══ Dataset
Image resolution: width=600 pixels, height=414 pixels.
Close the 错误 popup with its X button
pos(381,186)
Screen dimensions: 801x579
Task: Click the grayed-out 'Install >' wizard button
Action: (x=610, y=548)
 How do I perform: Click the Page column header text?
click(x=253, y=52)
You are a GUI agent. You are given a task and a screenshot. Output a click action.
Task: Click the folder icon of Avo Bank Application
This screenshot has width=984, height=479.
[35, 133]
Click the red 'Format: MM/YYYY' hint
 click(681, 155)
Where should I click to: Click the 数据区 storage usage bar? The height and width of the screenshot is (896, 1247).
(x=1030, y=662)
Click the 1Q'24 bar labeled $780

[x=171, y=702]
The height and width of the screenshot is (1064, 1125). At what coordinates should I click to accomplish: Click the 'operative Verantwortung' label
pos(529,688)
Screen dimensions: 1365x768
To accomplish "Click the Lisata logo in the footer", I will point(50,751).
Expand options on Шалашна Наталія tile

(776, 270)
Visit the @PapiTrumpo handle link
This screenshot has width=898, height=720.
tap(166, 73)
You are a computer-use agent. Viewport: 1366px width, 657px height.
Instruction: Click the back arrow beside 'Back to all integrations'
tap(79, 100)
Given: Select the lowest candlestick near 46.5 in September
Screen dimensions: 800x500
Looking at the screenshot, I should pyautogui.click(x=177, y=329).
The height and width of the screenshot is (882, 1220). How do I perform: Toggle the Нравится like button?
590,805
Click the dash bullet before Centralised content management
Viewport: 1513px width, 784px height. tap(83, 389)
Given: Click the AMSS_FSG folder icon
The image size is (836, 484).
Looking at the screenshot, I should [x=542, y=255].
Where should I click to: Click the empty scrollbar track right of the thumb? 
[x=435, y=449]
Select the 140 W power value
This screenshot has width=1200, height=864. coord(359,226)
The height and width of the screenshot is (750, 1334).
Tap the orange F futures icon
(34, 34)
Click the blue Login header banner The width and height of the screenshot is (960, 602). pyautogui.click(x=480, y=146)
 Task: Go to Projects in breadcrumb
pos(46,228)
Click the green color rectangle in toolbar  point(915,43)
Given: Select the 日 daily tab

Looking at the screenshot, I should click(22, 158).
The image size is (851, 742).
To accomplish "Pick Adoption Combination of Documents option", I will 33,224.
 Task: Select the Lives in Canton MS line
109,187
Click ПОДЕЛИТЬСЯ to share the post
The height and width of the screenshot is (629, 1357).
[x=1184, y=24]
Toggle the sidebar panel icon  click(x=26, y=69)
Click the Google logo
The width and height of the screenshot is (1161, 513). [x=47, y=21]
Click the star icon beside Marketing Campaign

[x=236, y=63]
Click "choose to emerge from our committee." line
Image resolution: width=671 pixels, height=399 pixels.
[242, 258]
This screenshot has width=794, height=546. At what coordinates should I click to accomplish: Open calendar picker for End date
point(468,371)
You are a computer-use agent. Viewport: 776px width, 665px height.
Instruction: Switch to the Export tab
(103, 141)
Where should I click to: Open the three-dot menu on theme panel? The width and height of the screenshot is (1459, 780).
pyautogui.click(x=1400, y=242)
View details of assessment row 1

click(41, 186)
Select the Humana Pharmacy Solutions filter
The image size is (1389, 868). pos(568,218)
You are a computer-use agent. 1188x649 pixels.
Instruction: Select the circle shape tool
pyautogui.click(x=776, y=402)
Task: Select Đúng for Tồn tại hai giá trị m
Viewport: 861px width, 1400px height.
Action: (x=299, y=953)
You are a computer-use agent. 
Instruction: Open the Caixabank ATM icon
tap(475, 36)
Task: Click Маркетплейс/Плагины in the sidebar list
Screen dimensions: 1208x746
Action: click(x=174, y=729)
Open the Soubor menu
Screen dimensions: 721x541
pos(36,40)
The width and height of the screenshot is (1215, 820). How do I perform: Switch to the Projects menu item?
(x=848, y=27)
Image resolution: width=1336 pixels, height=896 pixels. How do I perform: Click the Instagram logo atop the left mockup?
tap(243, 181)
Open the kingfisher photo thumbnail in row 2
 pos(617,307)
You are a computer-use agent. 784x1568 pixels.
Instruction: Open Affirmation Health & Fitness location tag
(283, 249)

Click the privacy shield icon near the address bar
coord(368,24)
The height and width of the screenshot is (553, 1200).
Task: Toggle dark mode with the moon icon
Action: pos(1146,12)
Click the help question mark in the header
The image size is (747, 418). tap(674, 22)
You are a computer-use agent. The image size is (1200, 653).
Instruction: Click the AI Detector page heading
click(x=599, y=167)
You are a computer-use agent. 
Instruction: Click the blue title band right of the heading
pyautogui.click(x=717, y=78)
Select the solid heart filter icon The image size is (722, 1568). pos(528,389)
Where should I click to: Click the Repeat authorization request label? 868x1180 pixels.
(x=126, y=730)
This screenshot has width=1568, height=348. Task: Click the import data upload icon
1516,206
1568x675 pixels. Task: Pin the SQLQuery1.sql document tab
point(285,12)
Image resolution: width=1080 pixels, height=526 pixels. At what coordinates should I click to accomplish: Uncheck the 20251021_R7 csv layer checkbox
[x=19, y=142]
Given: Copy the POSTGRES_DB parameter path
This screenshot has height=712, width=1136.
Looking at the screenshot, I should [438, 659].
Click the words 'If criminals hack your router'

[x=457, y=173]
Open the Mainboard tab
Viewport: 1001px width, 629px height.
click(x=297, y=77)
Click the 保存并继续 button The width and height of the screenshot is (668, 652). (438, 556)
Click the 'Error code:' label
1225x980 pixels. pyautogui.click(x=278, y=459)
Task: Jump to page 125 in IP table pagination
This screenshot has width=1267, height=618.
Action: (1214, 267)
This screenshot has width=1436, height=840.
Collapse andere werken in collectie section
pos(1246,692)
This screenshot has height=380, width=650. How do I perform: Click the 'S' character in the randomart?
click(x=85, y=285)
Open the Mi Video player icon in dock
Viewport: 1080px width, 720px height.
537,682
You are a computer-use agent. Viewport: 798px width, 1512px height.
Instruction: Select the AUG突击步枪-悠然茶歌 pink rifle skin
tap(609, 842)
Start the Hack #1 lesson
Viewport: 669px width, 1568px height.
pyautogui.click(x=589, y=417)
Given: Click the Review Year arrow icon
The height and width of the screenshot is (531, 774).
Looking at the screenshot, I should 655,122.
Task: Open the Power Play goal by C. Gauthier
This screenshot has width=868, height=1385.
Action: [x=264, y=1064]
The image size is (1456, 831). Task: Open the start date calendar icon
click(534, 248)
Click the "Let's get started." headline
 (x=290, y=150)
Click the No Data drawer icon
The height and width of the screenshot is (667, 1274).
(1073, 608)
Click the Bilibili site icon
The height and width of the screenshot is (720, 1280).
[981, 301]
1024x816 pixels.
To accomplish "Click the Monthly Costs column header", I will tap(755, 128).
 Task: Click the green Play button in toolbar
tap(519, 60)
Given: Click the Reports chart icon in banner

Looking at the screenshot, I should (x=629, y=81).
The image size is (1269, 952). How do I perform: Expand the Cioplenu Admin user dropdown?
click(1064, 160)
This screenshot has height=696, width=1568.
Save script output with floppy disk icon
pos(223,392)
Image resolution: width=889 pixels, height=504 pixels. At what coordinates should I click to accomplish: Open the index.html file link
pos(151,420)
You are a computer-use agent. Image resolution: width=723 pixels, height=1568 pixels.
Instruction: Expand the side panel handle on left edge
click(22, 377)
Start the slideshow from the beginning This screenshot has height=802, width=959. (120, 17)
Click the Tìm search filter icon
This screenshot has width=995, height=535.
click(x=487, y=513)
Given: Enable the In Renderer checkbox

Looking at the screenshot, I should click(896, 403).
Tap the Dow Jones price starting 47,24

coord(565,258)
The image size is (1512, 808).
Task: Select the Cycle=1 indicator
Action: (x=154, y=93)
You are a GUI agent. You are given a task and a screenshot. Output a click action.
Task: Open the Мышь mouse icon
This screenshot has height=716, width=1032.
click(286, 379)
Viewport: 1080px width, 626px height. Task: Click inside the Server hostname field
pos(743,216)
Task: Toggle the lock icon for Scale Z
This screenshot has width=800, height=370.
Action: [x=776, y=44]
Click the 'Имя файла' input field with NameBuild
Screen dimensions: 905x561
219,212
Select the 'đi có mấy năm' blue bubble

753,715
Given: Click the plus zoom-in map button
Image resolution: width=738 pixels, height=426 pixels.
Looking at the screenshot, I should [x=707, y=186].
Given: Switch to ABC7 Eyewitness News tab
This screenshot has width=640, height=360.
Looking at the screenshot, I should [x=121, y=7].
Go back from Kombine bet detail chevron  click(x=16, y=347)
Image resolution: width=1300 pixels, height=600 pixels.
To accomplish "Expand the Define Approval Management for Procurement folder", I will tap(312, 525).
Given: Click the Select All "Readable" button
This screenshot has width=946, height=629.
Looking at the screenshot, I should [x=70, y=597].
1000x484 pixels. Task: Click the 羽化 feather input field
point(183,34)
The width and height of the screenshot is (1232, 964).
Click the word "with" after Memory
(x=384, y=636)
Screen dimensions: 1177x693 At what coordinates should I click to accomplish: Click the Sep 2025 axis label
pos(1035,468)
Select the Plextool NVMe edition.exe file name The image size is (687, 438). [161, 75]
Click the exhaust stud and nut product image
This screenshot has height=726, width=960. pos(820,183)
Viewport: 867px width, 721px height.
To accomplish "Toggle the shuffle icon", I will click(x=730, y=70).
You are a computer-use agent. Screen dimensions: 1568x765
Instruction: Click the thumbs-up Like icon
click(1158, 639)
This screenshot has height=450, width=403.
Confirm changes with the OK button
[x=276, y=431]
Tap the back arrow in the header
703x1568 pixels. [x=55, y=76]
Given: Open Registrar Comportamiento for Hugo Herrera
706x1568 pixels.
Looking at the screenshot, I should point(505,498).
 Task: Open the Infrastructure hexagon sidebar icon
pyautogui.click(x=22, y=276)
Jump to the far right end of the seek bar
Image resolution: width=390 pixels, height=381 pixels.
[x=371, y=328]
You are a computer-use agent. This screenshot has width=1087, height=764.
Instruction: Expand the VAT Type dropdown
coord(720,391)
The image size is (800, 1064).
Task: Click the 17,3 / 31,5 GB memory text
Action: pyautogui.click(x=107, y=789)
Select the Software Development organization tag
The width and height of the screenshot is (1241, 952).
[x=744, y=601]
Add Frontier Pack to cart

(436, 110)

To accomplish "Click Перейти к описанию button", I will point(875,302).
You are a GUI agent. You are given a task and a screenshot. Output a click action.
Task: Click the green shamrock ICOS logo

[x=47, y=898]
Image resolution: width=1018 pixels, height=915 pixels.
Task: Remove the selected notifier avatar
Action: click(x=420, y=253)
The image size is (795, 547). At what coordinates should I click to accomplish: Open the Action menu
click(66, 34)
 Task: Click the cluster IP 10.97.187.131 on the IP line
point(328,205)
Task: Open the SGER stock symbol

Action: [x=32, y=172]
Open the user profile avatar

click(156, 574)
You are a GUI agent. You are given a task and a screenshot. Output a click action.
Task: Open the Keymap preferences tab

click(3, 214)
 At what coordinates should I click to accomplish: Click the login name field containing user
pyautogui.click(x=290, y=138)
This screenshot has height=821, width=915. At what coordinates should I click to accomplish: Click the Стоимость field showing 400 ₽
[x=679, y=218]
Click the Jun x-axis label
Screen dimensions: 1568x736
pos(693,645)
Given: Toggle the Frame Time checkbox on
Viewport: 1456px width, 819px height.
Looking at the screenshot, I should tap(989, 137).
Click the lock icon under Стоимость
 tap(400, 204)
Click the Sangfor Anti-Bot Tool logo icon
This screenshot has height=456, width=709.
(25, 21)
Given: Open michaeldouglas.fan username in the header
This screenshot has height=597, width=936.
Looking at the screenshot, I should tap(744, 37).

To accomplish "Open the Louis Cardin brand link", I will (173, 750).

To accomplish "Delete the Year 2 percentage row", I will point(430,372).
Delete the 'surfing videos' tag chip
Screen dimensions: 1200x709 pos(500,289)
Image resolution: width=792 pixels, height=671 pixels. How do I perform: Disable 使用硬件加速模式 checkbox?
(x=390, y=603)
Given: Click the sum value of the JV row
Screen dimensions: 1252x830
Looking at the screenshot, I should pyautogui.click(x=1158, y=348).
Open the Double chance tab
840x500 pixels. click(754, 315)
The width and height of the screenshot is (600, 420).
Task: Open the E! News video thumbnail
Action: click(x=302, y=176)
════
The problem: In the entries above, the lines between the one holding "Where should I click to: Click the 数据区" and the one holding "Click the blue Login", inclusive, are to be printed exactly as written, and those alone.

Solution for this exercise:
Where should I click to: Click the 数据区 storage usage bar? The height and width of the screenshot is (896, 1247).
(x=1030, y=662)
Click the 1Q'24 bar labeled $780

[x=171, y=702]
The height and width of the screenshot is (1064, 1125). At what coordinates should I click to accomplish: Click the 'operative Verantwortung' label
pos(529,688)
Screen dimensions: 1365x768
To accomplish "Click the Lisata logo in the footer", I will point(50,751).
Expand options on Шалашна Наталія tile

(776, 270)
Visit the @PapiTrumpo handle link
This screenshot has width=898, height=720.
tap(166, 73)
You are a computer-use agent. Viewport: 1366px width, 657px height.
Instruction: Click the back arrow beside 'Back to all integrations'
tap(79, 100)
Given: Select the lowest candlestick near 46.5 in September
Screen dimensions: 800x500
Looking at the screenshot, I should pyautogui.click(x=177, y=329).
The height and width of the screenshot is (882, 1220). How do I perform: Toggle the Нравится like button?
590,805
Click the dash bullet before Centralised content management
Viewport: 1513px width, 784px height. tap(83, 389)
Given: Click the AMSS_FSG folder icon
The image size is (836, 484).
Looking at the screenshot, I should [x=542, y=255].
Where should I click to: Click the empty scrollbar track right of the thumb? 
[x=435, y=449]
Select the 140 W power value
This screenshot has width=1200, height=864. coord(359,226)
The height and width of the screenshot is (750, 1334).
Tap the orange F futures icon
(34, 34)
Click the blue Login header banner The width and height of the screenshot is (960, 602). pyautogui.click(x=480, y=146)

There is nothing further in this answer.